指示: 原文の「まぼろしの漫画家「山正たつひこ」」から「どこかで聞いたような名前じゃない?」までのすべてを、「東京」を「大阪」に置き換えて書き直してもらえますか?

原文:
まぼろしの漫画家「山正たつひこ」
サブタイトル『「山上でも山止でもなく山正!? 幻のギャグ漫画家誕生未遂事件」』
時は1976年の春――私は大学入学を口実に、ついに東京へ飛び出した。
でも正直、大学なんてどうでもよかった。
ただただ「東京に行きたい」。理由なんてそれだけ。
欲しいモノ、刺激、チャンス、夢。すべてが東京にあると思い込んでいた。(都会にあこがれを持つ典型的な田舎者青年?ボソッ)
(ま、最終的に落ち着いたのは東京じゃなくて湘南なんだけどね。電車で1時間くらいで東京に出られるし、どこか故郷宮崎の雰囲気にも似てて、居心地が良かったんだよね。)
そして、上京早々に私の心をぶち抜いた一人の男がいた。
その名も――秋本治!
あの『こち亀』の。ギャグ漫画界のレジェンド。そう、大・天・才。
当時、彼が「山止たつひこ」名義でジャンプの漫画賞を受賞したのを偶然目にしてしまった。
ん? 山止たつひこ?? あれ・・・
どこかで聞いたような名前じゃない?
そうだ! 私の敬愛する『がきデカ』の作者、山上たつひこ先生に似てる!
ってか、ペンネームもじってるし!(読者への受け狙い?もじったよな)
ここで気づいてしまった。
私は「平田達彦」。・・・ああ、たつひこ仲間じゃん!!!(勝手に親近感MAX)
しかも、このレベルの絵で賞金ガッポリ!?
よっしゃーーー! ”オレもやっちゃる!!!”
・・・と、気がついたらペンを握ってた。
(完全にテンション先行型)
でもね、甘くなかった。
鉛筆の下描きまでは良かったんだけど、ペン入れすると途端に雑コラ風。

データ抜粋:
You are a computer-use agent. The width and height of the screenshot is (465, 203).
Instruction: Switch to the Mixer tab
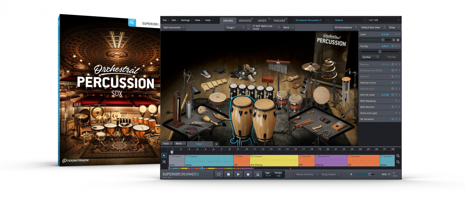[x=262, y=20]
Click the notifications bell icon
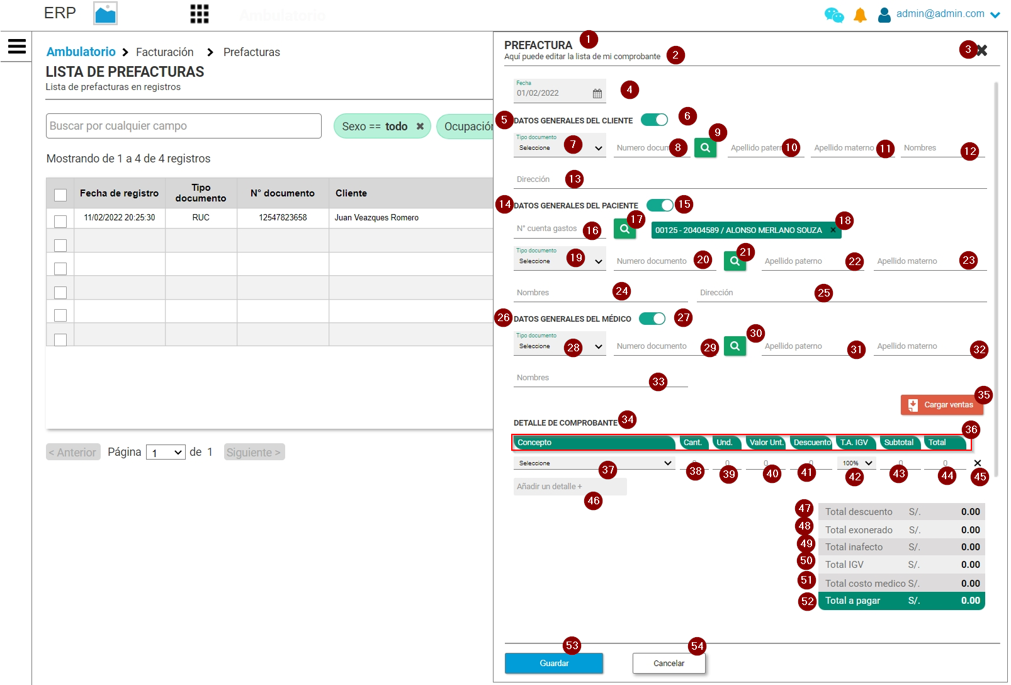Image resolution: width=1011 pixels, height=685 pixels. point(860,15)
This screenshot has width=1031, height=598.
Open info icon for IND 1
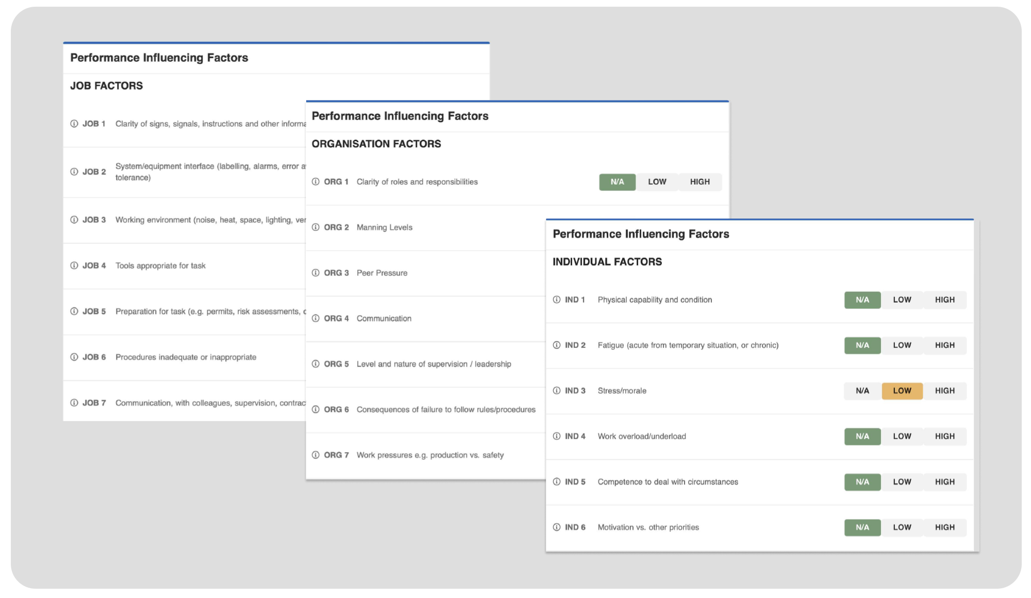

解答:
まぼろしの漫画家「山正たつひこ」
サブタイトル『「山上でも山止でもなく山正!? 幻のギャグ漫画家誕生未遂事件」』
時は1976年の春――私は大学入学を口実に、ついに大阪へ飛び出した。
でも正直、大学なんてどうでもよかった。
ただただ「大阪に行きたい」。理由なんてそれだけ。
欲しいモノ、刺激、チャンス、夢。すべてが大阪にあると思い込んでいた。(都会にあこがれを持つ典型的な田舎者青年?ボソッ)
(ま、最終的に落ち着いたのは大阪じゃなくて湘南なんだけどね。電車で1時間くらいで大阪に出られるし、どこか故郷宮崎の雰囲気にも似てて、居心地が良かったんだよね。)
そして、上京早々に私の心をぶち抜いた一人の男がいた。
その名も――秋本治!
あの『こち亀』の。ギャグ漫画界のレジェンド。そう、大・天・才。
当時、彼が「山止たつひこ」名義でジャンプの漫画賞を受賞したのを偶然目にしてしまった。
ん? 山止たつひこ?? あれ・・・
どこかで聞いたような名前じゃない?